Ritorno alle origini: la sfida emotiva di Padova

La gara di sabato pomeriggio non sarà però un appuntamento come gli altri. Il Catanzaro farà visita al Padova, l’unica compagine capace in questa stagione di espugnare il “Ceravolo”. Per Pittarello, la sfida ha un sapore squisitamente personale: la punta centrale è infatti padovano di nascita e proprio in biancorosso ha mosso i primi passi, compiendo tutta la trafila delle giovanili fino all’esordio in Serie D nel 2014. Tornare nello stadio della propria città da capocannoniere aggiunto e “giocatore del mese” rappresenta la chiusura di un cerchio, oltre che l’occasione per riscattare l’unico neo casalingo della stagione giallorossa e limare quelle amnesie tattiche viste nel primo tempo contro l’Empoli.

Piedi per terra e sguardo alla massima serie

Nonostante i riflettori della cronaca nazionale siano tutti per lui, Pittarello mantiene l’umiltà del lavoratore d’area di rigore. Il numero 8 giallorosso ha analizzato con estrema lucidità il suo momento d’oro, sottolineando come la forza del gruppo sia superiore alle individualità. Riguardo alla sua crescita e alla recente prestazione, l’attaccante ha dichiarato:

“La prestazione di domenica è il coronamento a livello collettivo e personale. Penso di essere lo stesso giocatore che ha sbagliato contro il Frosinone o altre volte, affronto ogni partita allo stesso modo, anch’io vorrei segnare ogni partita e il primo che sta male sono io stesso.
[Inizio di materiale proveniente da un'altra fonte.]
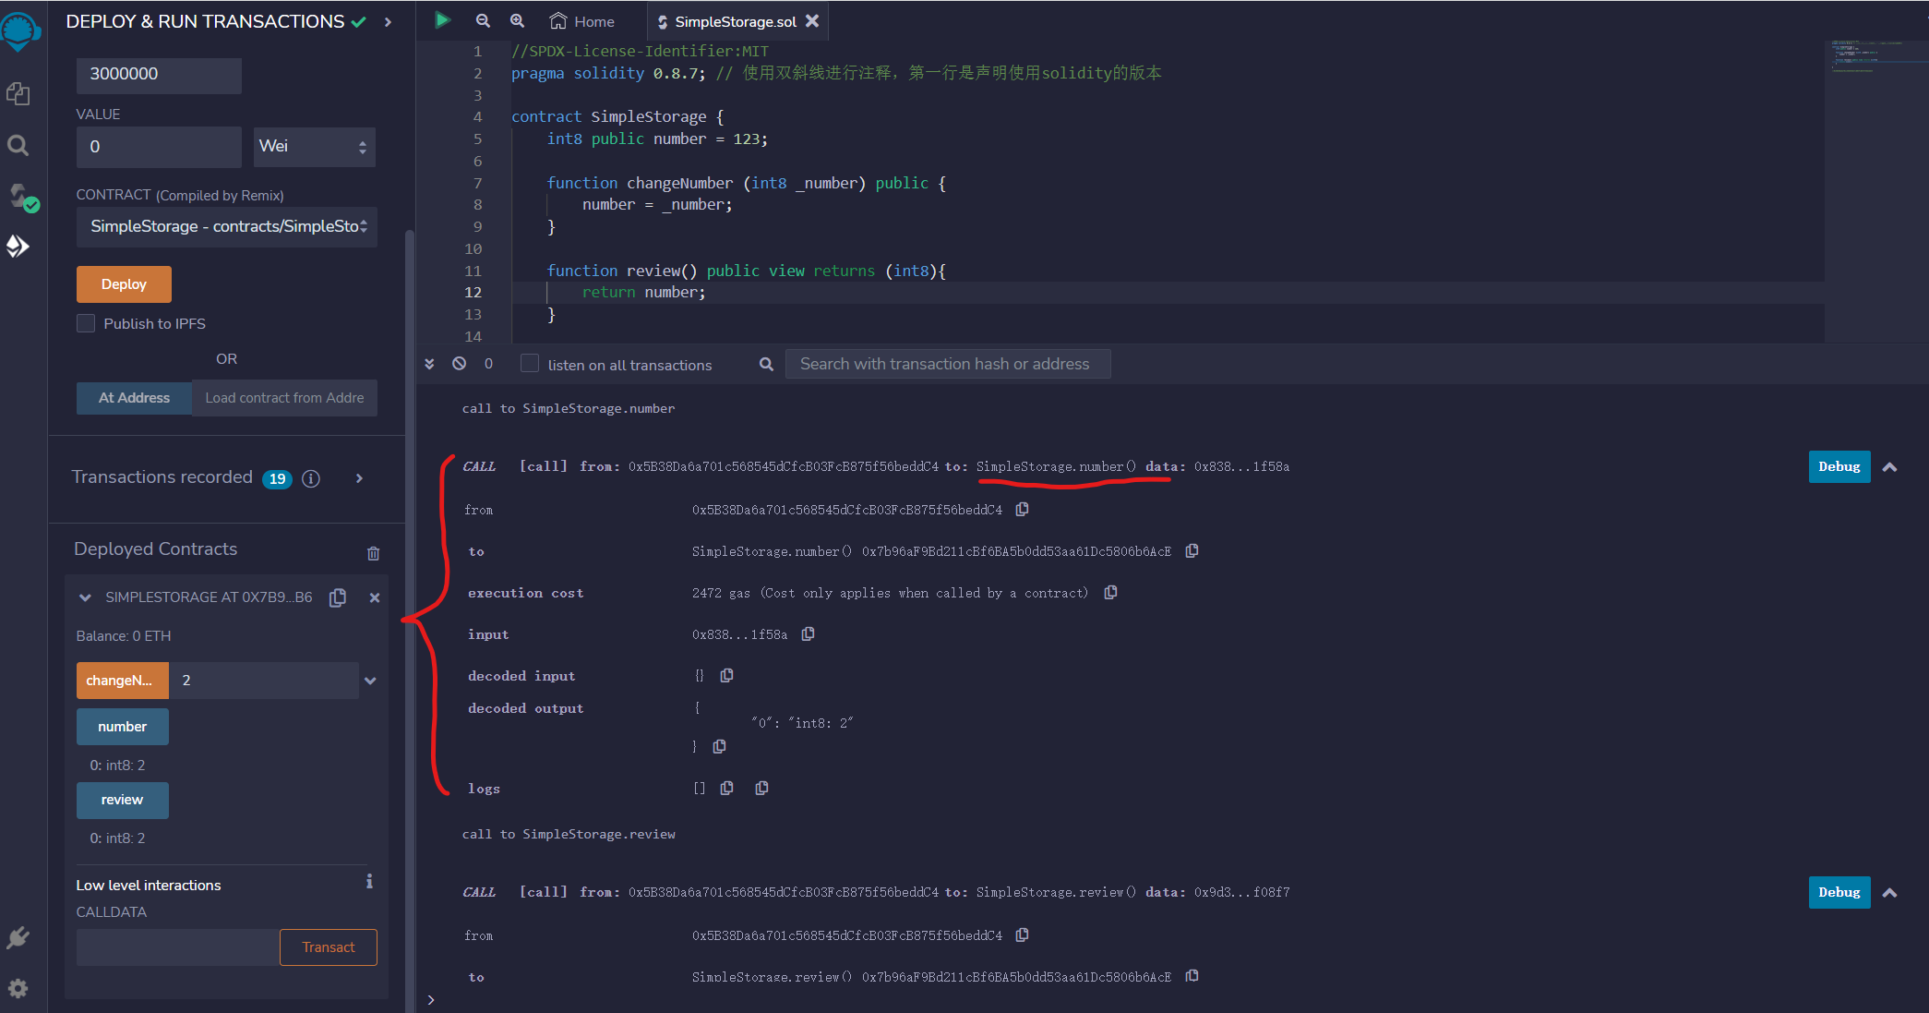Switch to the Home tab

[x=582, y=21]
La reazione che abbiamo avuto dopo il primo tempo fatto non benissimo è stata pazzesca, da squadra vera che non si vuole accontentare per arrivare a qualcosa di importante”.

L’ascesa del Catanzaro, ormai stabilmente nei piani alti della classifica, autorizza la piazza a guardare verso l’alto. E se la squadra non vuole porsi limiti, anche l’attaccante ammette di coltivare l’ambizione più grande. Alla domanda sui suoi desideri futuri, Pittarello non si nasconde: “Quello di chiunque è giocare in A”.